Milio Mariño / Artículo de Opinión / Diario La Nueva España

lunes, 2 de noviembre de 2020

Cerrar Avilés, además de imposible, es ineficaz

Milio Mariño

Cuando un político no sabe qué hacer es mejor que no haga nada; que no trate de aparentar como que domina la situación y cometa una estupidez. Algo que sucede, con demasiada frecuencia, en cuanto a las medidas que se adoptan para luchar contra el covid-19. Una, la que traemos aquí, es el cierre perimetral de Avilés, que no sirve si no para que parezca como que se hace algo cuando, en realidad, lo único que se consigue es desconcertar a la población y lograr que desconfíe, todavía más, de las autoridades.
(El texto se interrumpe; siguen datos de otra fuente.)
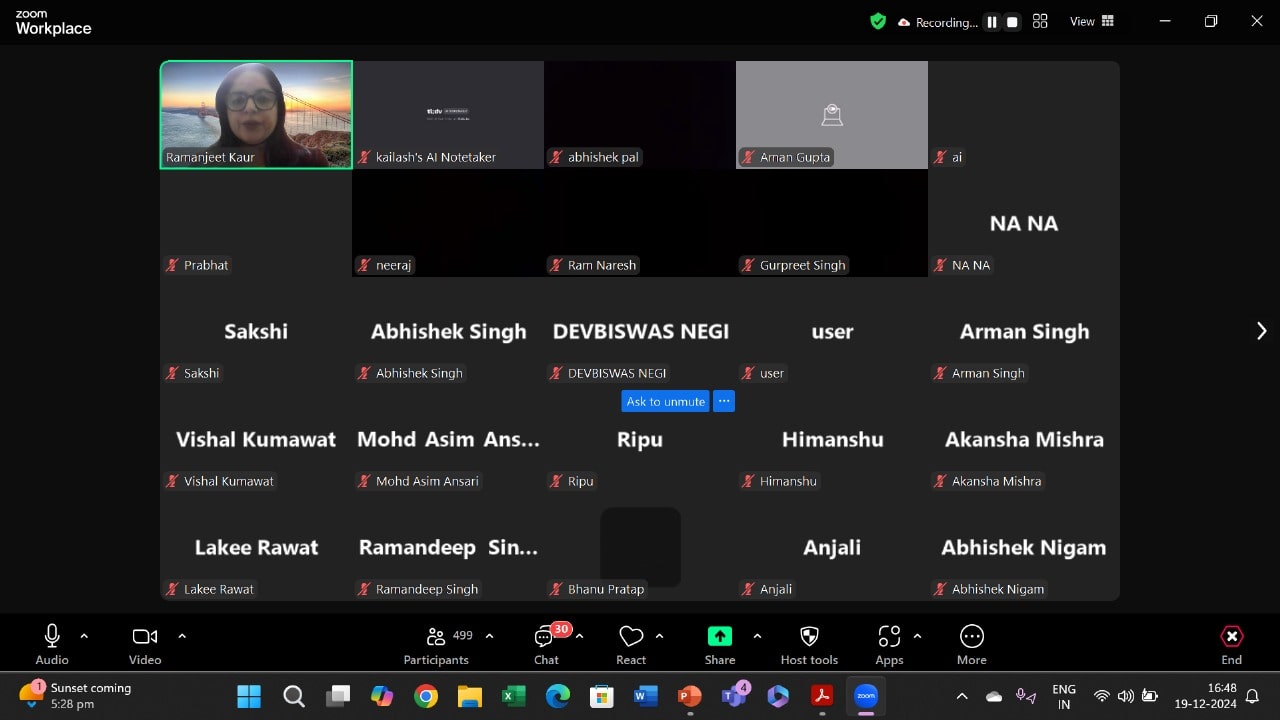Pause the meeting recording

992,22
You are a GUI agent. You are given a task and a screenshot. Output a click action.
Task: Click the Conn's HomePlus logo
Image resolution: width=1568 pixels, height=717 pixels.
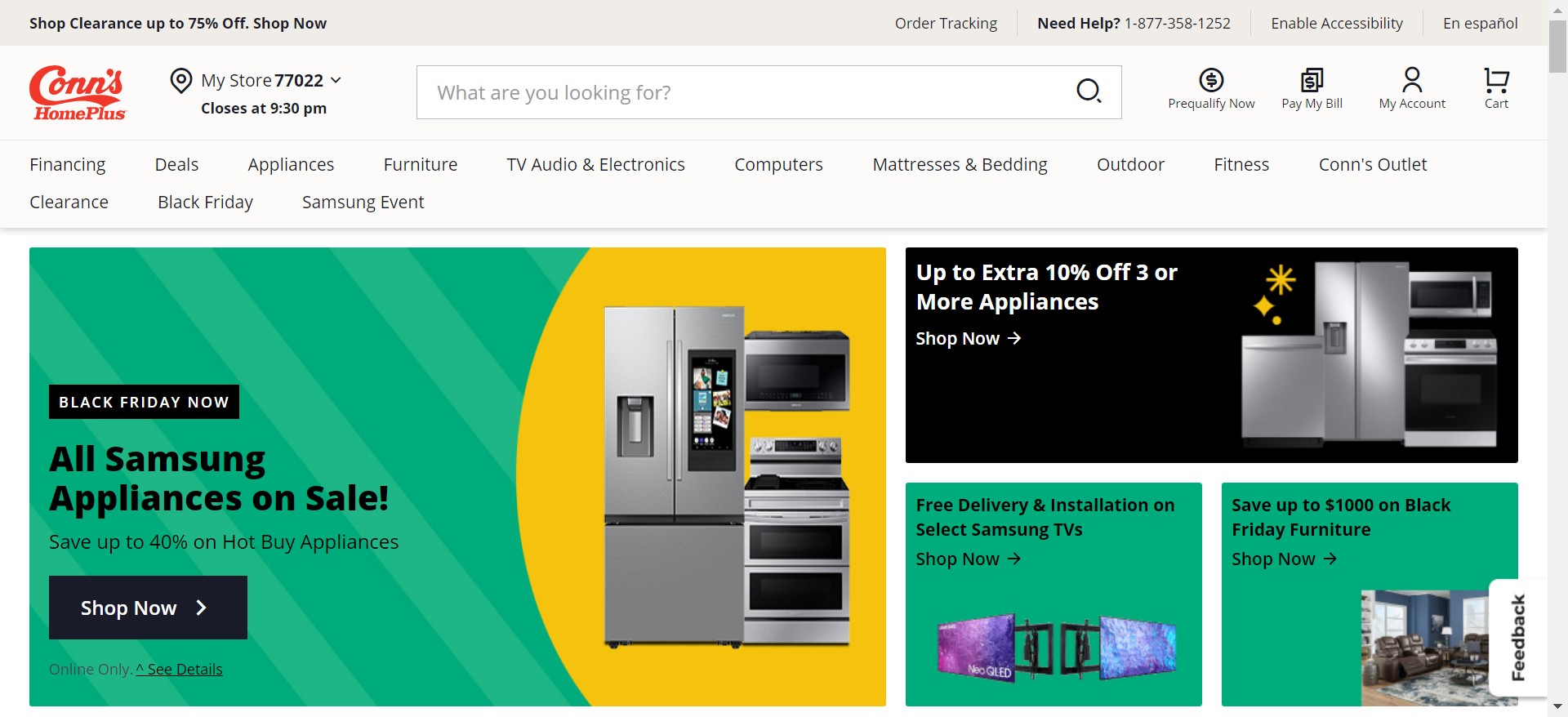pyautogui.click(x=78, y=92)
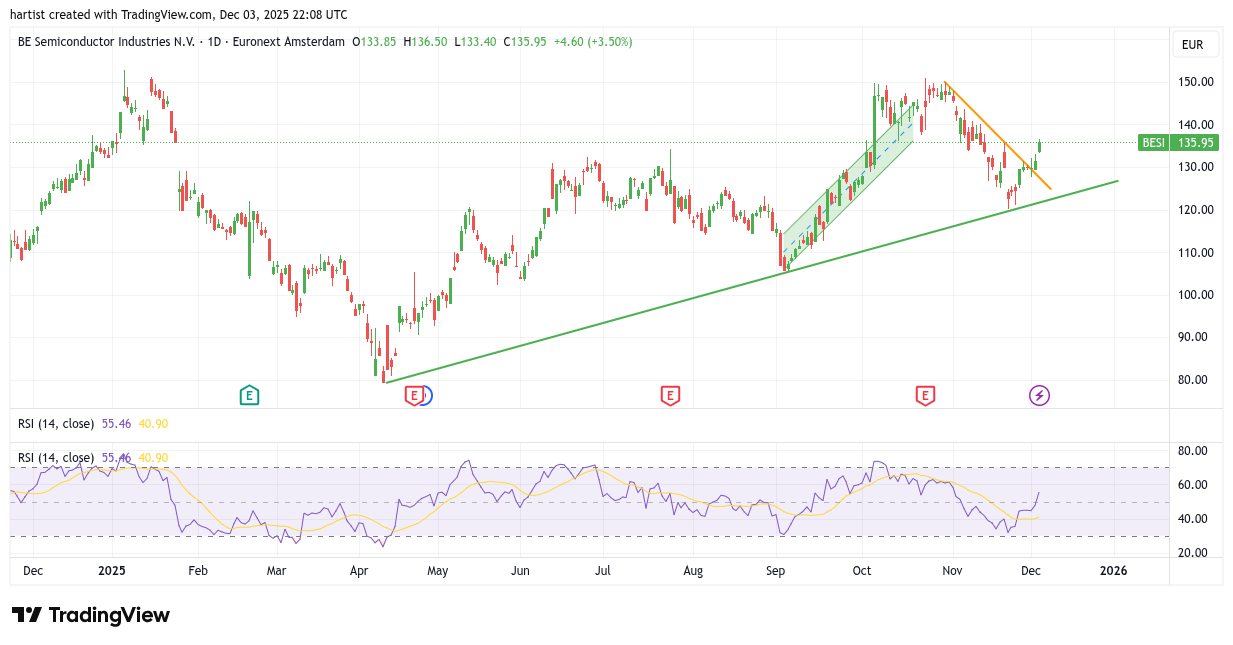Click the purple lightning event marker
The width and height of the screenshot is (1233, 645).
click(x=1039, y=396)
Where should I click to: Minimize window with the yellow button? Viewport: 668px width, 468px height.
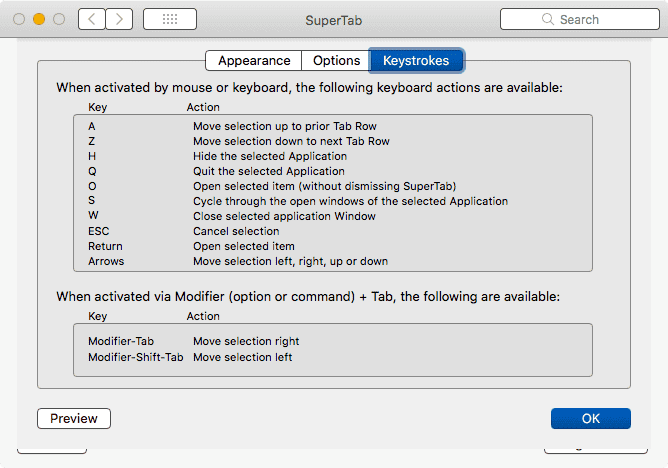39,19
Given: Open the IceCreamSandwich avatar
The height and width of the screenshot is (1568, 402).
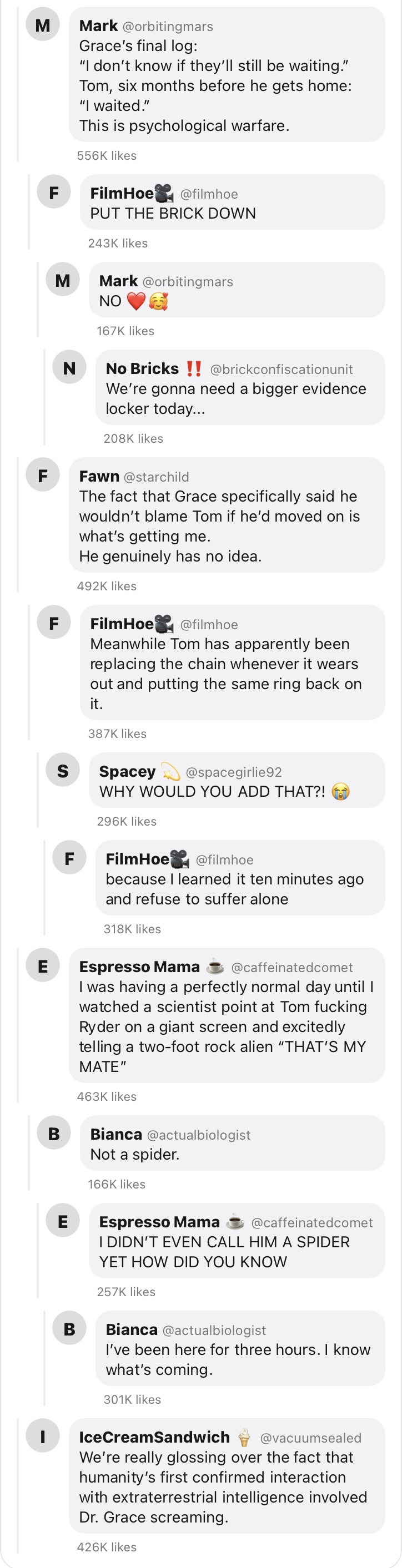Looking at the screenshot, I should click(x=43, y=1436).
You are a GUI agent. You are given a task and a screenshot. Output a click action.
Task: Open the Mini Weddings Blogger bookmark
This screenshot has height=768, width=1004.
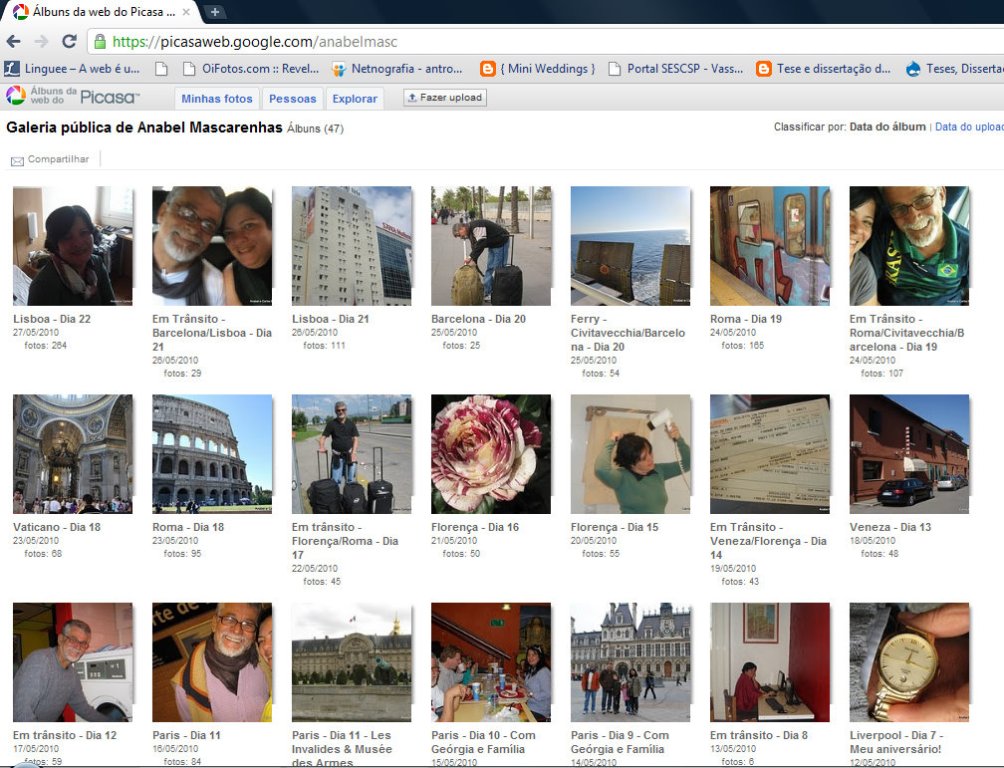[x=538, y=69]
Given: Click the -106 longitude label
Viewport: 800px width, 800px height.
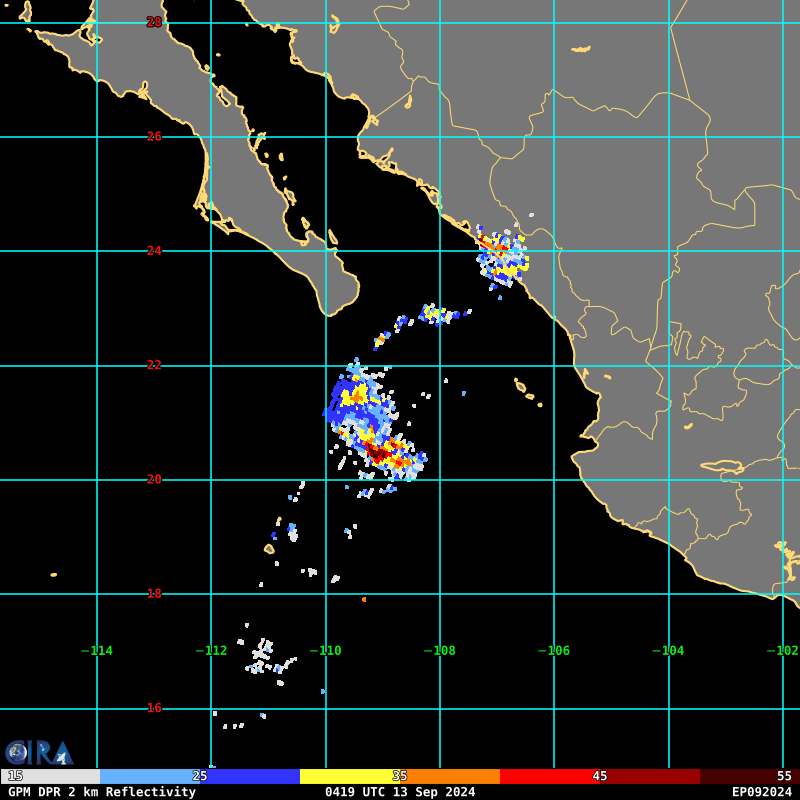Looking at the screenshot, I should (x=554, y=651).
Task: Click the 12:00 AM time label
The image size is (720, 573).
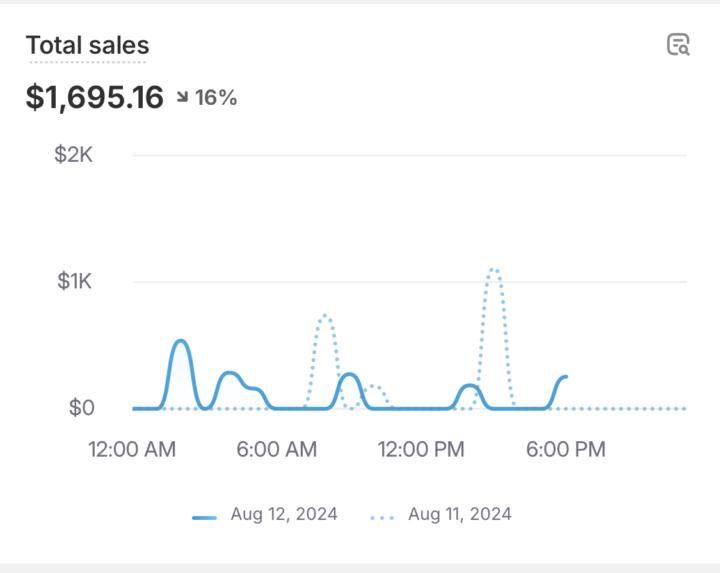Action: pos(132,450)
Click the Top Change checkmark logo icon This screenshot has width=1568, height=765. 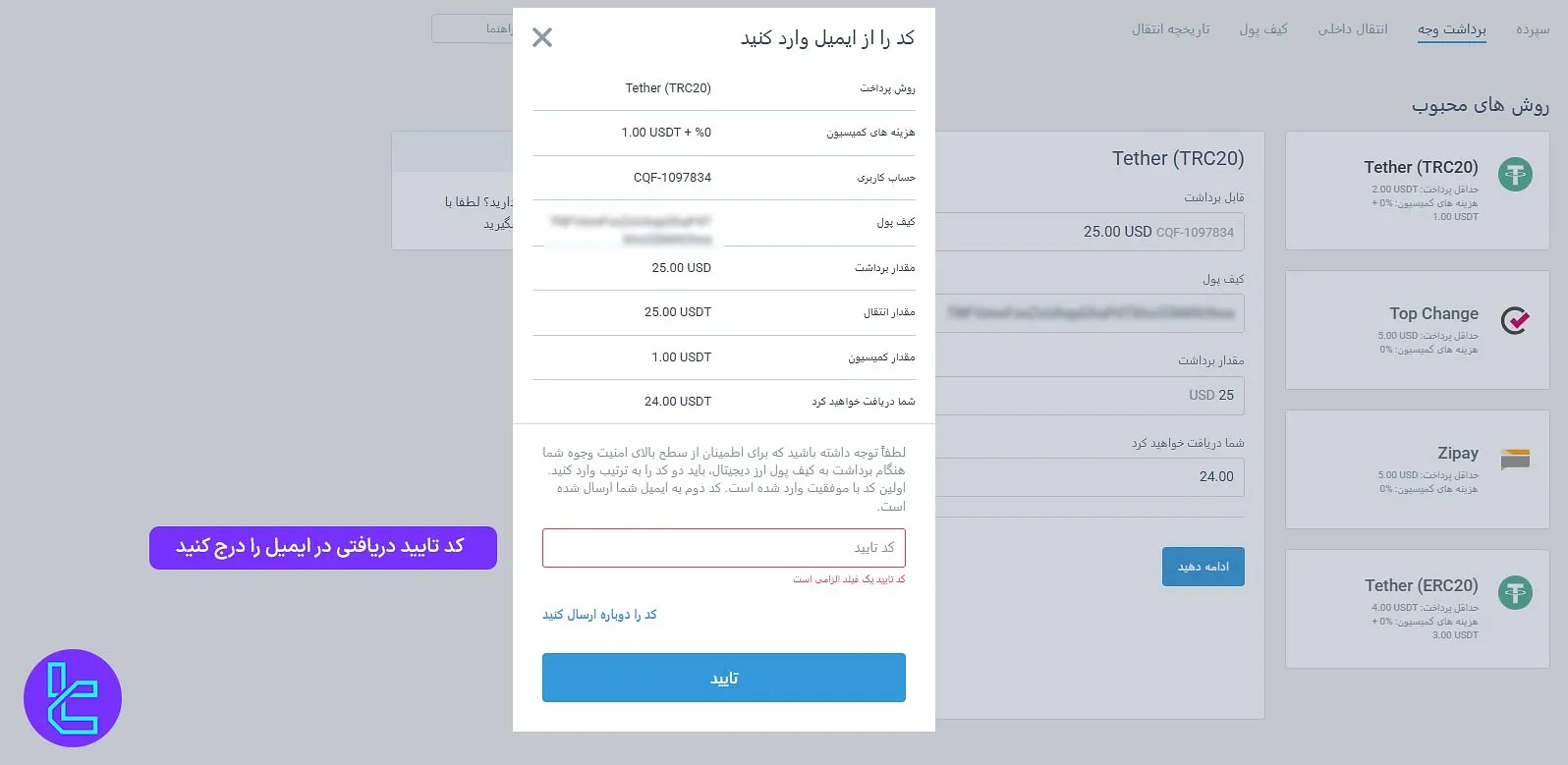[x=1514, y=320]
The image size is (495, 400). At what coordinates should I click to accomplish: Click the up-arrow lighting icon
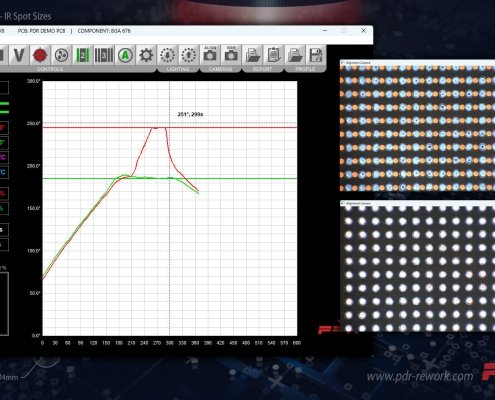pos(189,55)
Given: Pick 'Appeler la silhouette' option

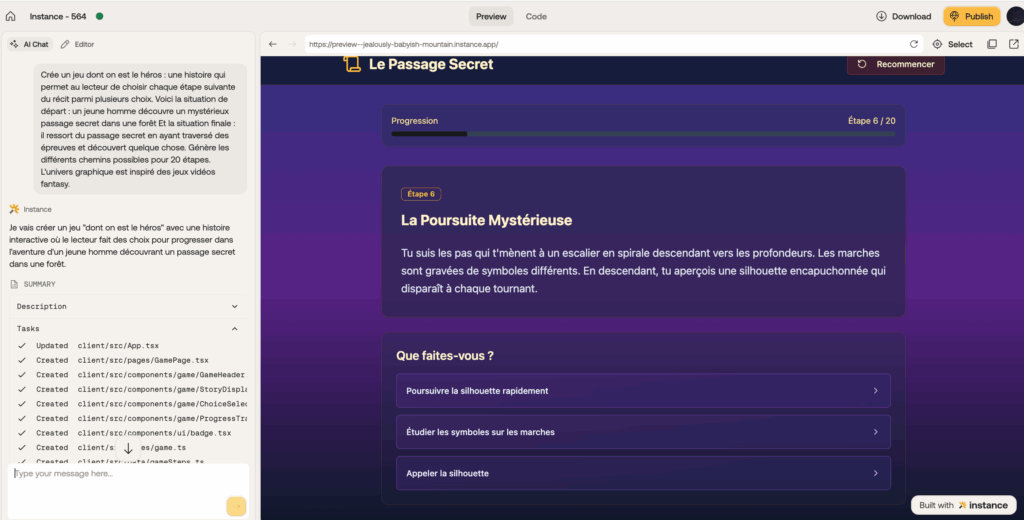Looking at the screenshot, I should pos(642,473).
Desde que estalló la pandemia, la evolución de los gobernantes ha sido curiosa. Han pasado de celebrar la derrota de la enfermedad con un entusiasmo infundado, pues el virus seguía ahí, a responder con arrebatos que tienen poca o ninguna eficacia y escaso sentido común. Ya me dirán qué sentido puede tener decretar el cierre perimetral de Avilés, sobre todo, si nos atenemos a cómo y dónde se establecen las fronteras de un concejo pequeño que está en medio de otros dos, Corvera y Castrillón, con los que comparte un espacio urbano de continuidad, de modo que cualquiera puede ir caminando, sin bajarse de la acera, desde Los Campos a Piedras Blancas. Y a eso añadan otras circunstancias comunes que, en la práctica, hacen que nadie tenga en cuenta los límites de cada concejo y la vida discurra como si los tres fueran uno.

Son tantos los ejemplos que podríamos poner que es fácil llegar a la conclusión de que, en nuestro caso, resulta prácticamente imposible que el cierre perimetral se pueda cumplir. De hecho, y afortunadamente, no he visto a ningún Policía Municipal, apostado en ninguna de las fronteras de Avilés, pidiendo el carnet de avilesino a quienes iban o volvían con total tranquilidad. Pero es que, además, aunque el cierre perimetral fuera posible, se ha demostrado que no sirve para frenar los contagios. Y no es que lo diga yo, lo dicen varios especialistas virólogos y, entre ellos, Ignacio de Blas, investigador en epidemiología y profesor del departamento de Patología de la Universidad de Zaragoza, quien asegura que el cierre perimetral de las capitales de Aragón no ha servido para nada. Las capitales aragonesas, como también León, ya suman más de 20 días de restricción de accesos y los contagios no solo no se frenaron, sino que aumentaron.

¿A qué viene, entonces, que se adopten medidas como esta? Pues viene a lo que decíamos al principio, a que cuando los gobernantes se ven desbordados y no saben qué hacer intentan aparentar como que hacen algo y echan mano de lo primero que se les ocurre. Inventan nuevas medidas, tal vez para que no les preguntemos que han hecho ellos. Que, por cierto, no han hecho lo que prometieron. No han reforzado los centros de atención primaria, ni han contratado más médicos y más enfermeras, ni aumentaron el número de rastreadores que pudieran detectar casos, aislarlos y vigilar las cuarentenas. No han hecho, apenas, nada, pero exigen que hagamos lo que no tiene sentido.

Que analicemos esta medida con una actitud crítica no quiere decir que les invitemos a que no la cumplan. Quiere decir que, para que podamos asumir nuestro deber con disciplina y responsabilidad, las medidas deben ser razonables y transmitir confianza. No estamos para ocurrencias ni para ver si, por casualidad, suena la flauta.